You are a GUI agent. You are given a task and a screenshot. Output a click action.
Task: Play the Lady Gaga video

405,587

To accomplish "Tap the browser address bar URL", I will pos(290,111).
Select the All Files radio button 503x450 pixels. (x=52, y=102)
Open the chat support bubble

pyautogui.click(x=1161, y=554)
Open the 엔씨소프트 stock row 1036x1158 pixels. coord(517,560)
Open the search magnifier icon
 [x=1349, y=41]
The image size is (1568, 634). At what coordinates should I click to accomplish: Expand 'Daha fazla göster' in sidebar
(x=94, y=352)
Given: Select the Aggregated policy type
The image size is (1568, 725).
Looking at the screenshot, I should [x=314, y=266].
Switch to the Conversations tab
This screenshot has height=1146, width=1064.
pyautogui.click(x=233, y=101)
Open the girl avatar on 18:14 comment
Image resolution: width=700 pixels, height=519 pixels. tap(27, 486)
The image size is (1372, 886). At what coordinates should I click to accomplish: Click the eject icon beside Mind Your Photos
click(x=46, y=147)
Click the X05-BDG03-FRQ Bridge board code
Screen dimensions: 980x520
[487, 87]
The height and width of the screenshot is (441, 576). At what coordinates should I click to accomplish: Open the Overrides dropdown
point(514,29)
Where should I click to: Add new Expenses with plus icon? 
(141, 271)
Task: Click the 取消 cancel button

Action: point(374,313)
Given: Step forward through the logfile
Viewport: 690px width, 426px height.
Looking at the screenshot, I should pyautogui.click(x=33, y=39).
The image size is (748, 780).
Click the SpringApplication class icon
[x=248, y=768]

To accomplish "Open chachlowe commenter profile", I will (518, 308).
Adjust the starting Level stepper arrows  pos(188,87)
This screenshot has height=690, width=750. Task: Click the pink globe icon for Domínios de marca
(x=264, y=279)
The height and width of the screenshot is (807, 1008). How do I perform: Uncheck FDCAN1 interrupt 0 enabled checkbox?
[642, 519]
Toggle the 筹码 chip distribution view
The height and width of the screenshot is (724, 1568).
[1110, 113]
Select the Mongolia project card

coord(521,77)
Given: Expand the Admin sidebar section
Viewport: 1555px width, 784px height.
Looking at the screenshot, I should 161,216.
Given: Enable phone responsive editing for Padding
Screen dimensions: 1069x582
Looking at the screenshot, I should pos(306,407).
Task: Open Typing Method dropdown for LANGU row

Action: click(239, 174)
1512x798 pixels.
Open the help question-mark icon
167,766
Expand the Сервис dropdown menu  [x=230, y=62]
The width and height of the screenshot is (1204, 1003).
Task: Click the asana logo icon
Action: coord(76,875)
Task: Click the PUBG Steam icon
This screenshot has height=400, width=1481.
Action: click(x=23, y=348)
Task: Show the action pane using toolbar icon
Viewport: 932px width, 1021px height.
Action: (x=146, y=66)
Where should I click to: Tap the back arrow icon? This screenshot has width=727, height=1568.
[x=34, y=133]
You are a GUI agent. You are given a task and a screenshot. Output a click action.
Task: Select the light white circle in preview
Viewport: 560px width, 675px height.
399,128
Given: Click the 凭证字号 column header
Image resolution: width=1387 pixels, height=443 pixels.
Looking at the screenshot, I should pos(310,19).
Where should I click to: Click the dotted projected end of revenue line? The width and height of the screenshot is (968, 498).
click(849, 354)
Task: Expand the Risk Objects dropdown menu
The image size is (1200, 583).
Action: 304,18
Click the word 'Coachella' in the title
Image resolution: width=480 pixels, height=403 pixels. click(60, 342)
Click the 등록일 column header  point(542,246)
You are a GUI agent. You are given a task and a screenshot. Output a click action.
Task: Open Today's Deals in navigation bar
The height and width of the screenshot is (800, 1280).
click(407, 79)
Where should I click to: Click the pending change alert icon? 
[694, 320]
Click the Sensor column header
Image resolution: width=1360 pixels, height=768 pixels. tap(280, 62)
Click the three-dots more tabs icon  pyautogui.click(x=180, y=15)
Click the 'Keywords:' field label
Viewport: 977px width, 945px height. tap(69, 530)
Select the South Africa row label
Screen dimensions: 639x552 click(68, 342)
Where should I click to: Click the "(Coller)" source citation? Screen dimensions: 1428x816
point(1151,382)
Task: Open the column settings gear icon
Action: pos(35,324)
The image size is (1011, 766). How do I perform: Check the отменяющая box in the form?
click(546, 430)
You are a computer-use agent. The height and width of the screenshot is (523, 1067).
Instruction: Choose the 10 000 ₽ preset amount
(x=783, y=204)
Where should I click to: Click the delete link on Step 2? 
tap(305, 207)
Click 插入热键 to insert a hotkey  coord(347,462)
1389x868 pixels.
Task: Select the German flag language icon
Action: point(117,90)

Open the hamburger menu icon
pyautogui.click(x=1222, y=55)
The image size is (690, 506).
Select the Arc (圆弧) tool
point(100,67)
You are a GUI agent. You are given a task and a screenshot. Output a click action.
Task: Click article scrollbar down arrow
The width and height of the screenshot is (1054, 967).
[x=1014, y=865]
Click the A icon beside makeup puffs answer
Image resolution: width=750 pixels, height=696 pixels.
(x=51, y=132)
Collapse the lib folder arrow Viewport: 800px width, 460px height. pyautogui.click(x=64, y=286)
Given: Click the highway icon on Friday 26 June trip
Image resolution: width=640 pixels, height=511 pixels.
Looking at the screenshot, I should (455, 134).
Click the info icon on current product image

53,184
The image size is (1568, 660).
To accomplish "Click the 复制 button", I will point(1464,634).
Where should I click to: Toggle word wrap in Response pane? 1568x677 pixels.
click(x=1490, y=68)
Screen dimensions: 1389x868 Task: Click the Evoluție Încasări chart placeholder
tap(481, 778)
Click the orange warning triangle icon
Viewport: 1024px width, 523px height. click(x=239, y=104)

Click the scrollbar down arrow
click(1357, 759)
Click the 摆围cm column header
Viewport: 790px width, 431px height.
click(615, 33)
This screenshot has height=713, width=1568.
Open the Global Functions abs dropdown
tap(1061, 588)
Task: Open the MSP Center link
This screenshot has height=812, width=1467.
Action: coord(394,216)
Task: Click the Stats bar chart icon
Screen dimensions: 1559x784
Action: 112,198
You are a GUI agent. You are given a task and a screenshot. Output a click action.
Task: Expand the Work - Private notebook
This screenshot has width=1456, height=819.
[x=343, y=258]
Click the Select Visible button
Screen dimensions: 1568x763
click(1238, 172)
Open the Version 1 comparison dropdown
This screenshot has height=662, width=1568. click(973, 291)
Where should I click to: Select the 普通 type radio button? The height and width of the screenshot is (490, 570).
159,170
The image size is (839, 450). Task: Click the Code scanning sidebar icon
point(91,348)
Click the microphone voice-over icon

§ **Task requirements**
Rewrite all of the records above, replacing "Where should I click to" with "Where do I click to" wherever it occurs and leaving everything else unchanged.

§ **Full answer**
You are a GUI agent. You are given a task and a screenshot. Output a click action.
Task: Play the Lady Gaga video

405,587

To accomplish "Tap the browser address bar URL", I will pos(290,111).
Select the All Files radio button 503x450 pixels. (x=52, y=102)
Open the chat support bubble

pyautogui.click(x=1161, y=554)
Open the 엔씨소프트 stock row 1036x1158 pixels. coord(517,560)
Open the search magnifier icon
 [x=1349, y=41]
The image size is (1568, 634). At what coordinates should I click to accomplish: Expand 'Daha fazla göster' in sidebar
(x=94, y=352)
Given: Select the Aggregated policy type
The image size is (1568, 725).
Looking at the screenshot, I should [x=314, y=266].
Switch to the Conversations tab
This screenshot has height=1146, width=1064.
pyautogui.click(x=233, y=101)
Open the girl avatar on 18:14 comment
Image resolution: width=700 pixels, height=519 pixels. tap(27, 486)
The image size is (1372, 886). At what coordinates should I click to accomplish: Click the eject icon beside Mind Your Photos
click(x=46, y=147)
Click the X05-BDG03-FRQ Bridge board code
Screen dimensions: 980x520
[487, 87]
The height and width of the screenshot is (441, 576). At what coordinates should I click to accomplish: Open the Overrides dropdown
point(514,29)
Where do I click to: Add new Expenses with plus icon? 
(141, 271)
Task: Click the 取消 cancel button

Action: point(374,313)
Given: Step forward through the logfile
Viewport: 690px width, 426px height.
Looking at the screenshot, I should pyautogui.click(x=33, y=39).
The image size is (748, 780).
Click the SpringApplication class icon
[x=248, y=768]

To accomplish "Open chachlowe commenter profile", I will (518, 308).
Adjust the starting Level stepper arrows  pos(188,87)
This screenshot has height=690, width=750. Task: Click the pink globe icon for Domínios de marca
(x=264, y=279)
The height and width of the screenshot is (807, 1008). How do I perform: Uncheck FDCAN1 interrupt 0 enabled checkbox?
[642, 519]
Toggle the 筹码 chip distribution view
The height and width of the screenshot is (724, 1568).
[1110, 113]
Select the Mongolia project card

coord(521,77)
Given: Expand the Admin sidebar section
Viewport: 1555px width, 784px height.
Looking at the screenshot, I should 161,216.
Given: Enable phone responsive editing for Padding
Screen dimensions: 1069x582
Looking at the screenshot, I should pos(306,407).
Task: Open Typing Method dropdown for LANGU row

Action: click(239, 174)
1512x798 pixels.
Open the help question-mark icon
167,766
Expand the Сервис dropdown menu  [x=230, y=62]
The width and height of the screenshot is (1204, 1003).
Task: Click the asana logo icon
Action: coord(76,875)
Task: Click the PUBG Steam icon
This screenshot has height=400, width=1481.
Action: click(x=23, y=348)
Task: Show the action pane using toolbar icon
Viewport: 932px width, 1021px height.
Action: (x=146, y=66)
Where do I click to: Tap the back arrow icon? This screenshot has width=727, height=1568.
[x=34, y=133]
You are a GUI agent. You are given a task and a screenshot. Output a click action.
Task: Select the light white circle in preview
Viewport: 560px width, 675px height.
399,128
Given: Click the 凭证字号 column header
Image resolution: width=1387 pixels, height=443 pixels.
Looking at the screenshot, I should pos(310,19).
Where do I click to: Click the dotted projected end of revenue line? The width and height of the screenshot is (968, 498).
click(849, 354)
Task: Expand the Risk Objects dropdown menu
The image size is (1200, 583).
Action: 304,18
Click the word 'Coachella' in the title
Image resolution: width=480 pixels, height=403 pixels. click(60, 342)
Click the 등록일 column header  point(542,246)
You are a GUI agent. You are given a task and a screenshot. Output a click action.
Task: Open Today's Deals in navigation bar
The height and width of the screenshot is (800, 1280).
click(407, 79)
Where do I click to: Click the pending change alert icon? 
[694, 320]
Click the Sensor column header
Image resolution: width=1360 pixels, height=768 pixels. tap(280, 62)
Click the three-dots more tabs icon  pyautogui.click(x=180, y=15)
Click the 'Keywords:' field label
Viewport: 977px width, 945px height. tap(69, 530)
Select the South Africa row label
Screen dimensions: 639x552 click(68, 342)
Where do I click to: Click the "(Coller)" source citation? Screen dimensions: 1428x816
point(1151,382)
Task: Open the column settings gear icon
Action: pos(35,324)
The image size is (1011, 766). How do I perform: Check the отменяющая box in the form?
click(546, 430)
You are a computer-use agent. The height and width of the screenshot is (523, 1067).
Instruction: Choose the 10 000 ₽ preset amount
(x=783, y=204)
Where do I click to: Click the delete link on Step 2? 
tap(305, 207)
Click 插入热键 to insert a hotkey  coord(347,462)
1389x868 pixels.
Task: Select the German flag language icon
Action: point(117,90)

Open the hamburger menu icon
pyautogui.click(x=1222, y=55)
The image size is (690, 506).
Select the Arc (圆弧) tool
point(100,67)
You are a GUI agent. You are given a task and a screenshot. Output a click action.
Task: Click article scrollbar down arrow
The width and height of the screenshot is (1054, 967).
[x=1014, y=865]
Click the A icon beside makeup puffs answer
Image resolution: width=750 pixels, height=696 pixels.
(x=51, y=132)
Collapse the lib folder arrow Viewport: 800px width, 460px height. pyautogui.click(x=64, y=286)
Given: Click the highway icon on Friday 26 June trip
Image resolution: width=640 pixels, height=511 pixels.
Looking at the screenshot, I should (455, 134).
Click the info icon on current product image

53,184
The image size is (1568, 660).
To accomplish "Click the 复制 button", I will point(1464,634).
Where do I click to: Toggle word wrap in Response pane? 1568x677 pixels.
click(x=1490, y=68)
Screen dimensions: 1389x868 Task: Click the Evoluție Încasări chart placeholder
tap(481, 778)
Click the orange warning triangle icon
Viewport: 1024px width, 523px height. click(x=239, y=104)

Click the scrollbar down arrow
click(1357, 759)
Click the 摆围cm column header
Viewport: 790px width, 431px height.
click(615, 33)
This screenshot has height=713, width=1568.
Open the Global Functions abs dropdown
tap(1061, 588)
Task: Open the MSP Center link
This screenshot has height=812, width=1467.
Action: coord(394,216)
Task: Click the Stats bar chart icon
Screen dimensions: 1559x784
Action: 112,198
You are a GUI agent. You are given a task and a screenshot. Output a click action.
Task: Expand the Work - Private notebook
This screenshot has width=1456, height=819.
[x=343, y=258]
Click the Select Visible button
Screen dimensions: 1568x763
click(1238, 172)
Open the Version 1 comparison dropdown
This screenshot has height=662, width=1568. click(973, 291)
Where do I click to: Select the 普通 type radio button? The height and width of the screenshot is (490, 570).
159,170
The image size is (839, 450). Task: Click the Code scanning sidebar icon
point(91,348)
Click the microphone voice-over icon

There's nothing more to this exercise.